New functionalities added to mirVAFC, April 26th, 2016
- Many new functionalities and some changes have been made to mirVAFC:
- (1), hg38 (or GRCH38) genome assembly is supported;
- (2), User could upload pathogenic evidences file for variants classifications;
- (3), Incidental genes list could be supplied to find incidental findings;
- (4), Annotation for specific transcript could be retained by filtering;
- (5), Variants could be filtered based on 3 types of conservation scores;
- (6), Genes could be excluded for analysis by filtering;
- (7), Databases versions for annotation data is presented in result part.
mirVAFC updated on August, 23th, 2015
- Currently, mirVAFC contain 20 public databases for variants annotations, and 15 different parameters for variants filtering. mirVAFC will be updated quarterly to incorporate more data resources and functionality.
Gene enrichment to functional unit test applied in mirVAFC updated on June 11th, 2015
- (1) To find about possible new pathogenic genes and reveal molecular mechanism underlying disease, we annotate each affected gene with the function annotations which include biological pathways (KEGG, BioCarta), GO terms (GO), protein interactions (BioGRID), co-expressions (COXPRESdb), protein complex (CORUM);
- (2) Then for each function unit, that refer to genes from same pathways, GO terms, or with physically or regulatory interactions, we test its enrichment of previously known pathogenic or related genes, which were collected in OMIM, MGI, and DisGenet et al.
Newly released standards and guidelines for sequence variants interpretation by ACMG were actualized in mirVAFC for more effective variants clinical classifications on March 27th, 2015
- Defined terms and detailed criteria, processes for sequence variants clinical classifications were published by ACMG and two other medical associations on the GENETIC in MEDICIN journal.
FTP file transfer functionality were added to support larger sequence variants file uploading on January 20th, 2015
- For variants files with size larger than 80Mb, FTP transfer should be used.

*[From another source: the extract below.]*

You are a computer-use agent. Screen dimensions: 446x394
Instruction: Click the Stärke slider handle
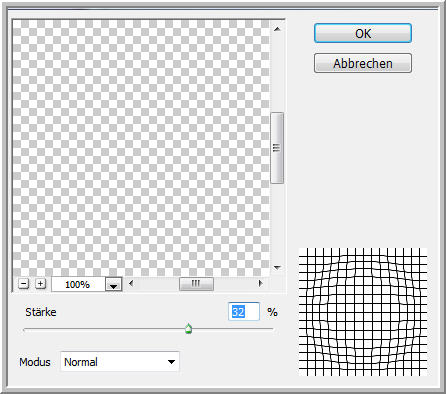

ExAC databases were incorporated in mirVAFC on September 18th, 2014
- The ExAC databases aggregate and harmonize exome sequencing data from a wide variety of large-scale sequencing projects, as the largest human variation database now, which provide genetic variation for more than 60,000 individuals from different ethnic groups.
The mirVAFC webserver was basically constructed and tested to be usable on December 11th, 2014
- (1) mirVAFC was constructed under an Apache/PHP/MySQL environment on the Red Hat Enterprise 5.5 Linux operating system, using Perl/Java/R languages;
- (2) mirVAFC has been successfully tested with different releases of Microsoft Internet Explorer 11.0, Firefox 38, Google Chrome 45, and Safari 5.1 under different versions of MacOS, Microsoft Windows and Linux.
The mirVAFC webserver development was initiated on January 16th, 2014
- To identify pathogenic genetic variants from NGS data during clinical testing is challenging and complicated, so we will develop an easy-to-use webserver: mirVAFC for sequence variants analysis to help with clinical diagnosis based on WGS/WES data. Three main functionalities:
- (1) Comprehensive variants annotation using multiple public data resources that cover multiple nucleotide and gene level function related information;
- (2) Filtering using different criteria from different aspects of population data, functional data, family data et al;
- (3) And classifications as for clinical significance according to the ACMG guidelines will be integrated in mirVAFC, which will greatly facilitate pathogenic sequence variants identifications.